TOKYO -- Underscoring their flexibility, retail investors appear to be passing on blue chips highly exposed to the Bank of Japan's actions and taking another look at emerging shares.
The BOJ's decision to stand pat on its ultraloose monetary policy Thursday sparked a widespread selloff in the Japanese equities market by disappointed investors, but startups proved surprisingly resilient. The Nikkei Stock Average fell 3.61%, while the Nikkei Jasdaq Stock Average edged down just 0.29%.
"I'm able to invest without worrying too much about monetary policies taken at home, in the U.S. or Europe," a 50-something Tokyoite said. Starting this spring, he is investing mainly in the startup market. His investments were mostly in major Tokyo Stock Exchange first-section shares until the BOJ-driven market swings forced him to bail out.
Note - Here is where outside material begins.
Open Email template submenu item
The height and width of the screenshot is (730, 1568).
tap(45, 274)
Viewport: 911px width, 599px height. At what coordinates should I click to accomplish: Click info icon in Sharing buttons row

Jasdaq-listed Ascot went limit-up Thursday after turning in an outstanding earnings report the day before. The condominium developer posted a group net profit of 110 million yen ($1.01 million) for the six months ended March, five times the year-earlier figure.
"Emerging equities sustain minimal noise from monetary policy, so their prices tend to be more reflective of earnings and other qualities distinct to each," said Masayuki Otani of Securities Japan. This sets them apart from TSE first-section stocks, which are prone to wild fluctuations based solely on easing speculation.
Ubic bucked the trend Thursday on the heels of its announcement that U.S. patent authorities have found that its artificial-intelligence-assisted data analysis technology meets the requirements of patentability. Yamada Consulting Group also had an up day on its profit growth outlook for this fiscal year.
Owing to these tendencies, the Jasdaq average has overtaken the Nikkei average in performance over the past month. The TSE's Mothers market has also gained 30% since the end of last year.
The Abenomics-driven stock rally since November 2012 has been supported by a series of surprise monetary easing measures by the BOJ, which led to a weaker yen and pushed up share prices. But market players say the central bank increasingly appears to have run out of ammunition, and many point out side effects from the negative-rate policy.
Despite Thursday's market turmoil, the Nikkei volatility index, which shows the level of anxiety among investors, actually moved 6% lower. This usually happens when time values for options shrink because of the Golden Week holidays, according to a major brokerage, but it also indicates that the market has moved past the BOJ's monetary policy meeting -- the perceived source of all the disturbance. In any case, market attitudes are definitely undergoing a transformation.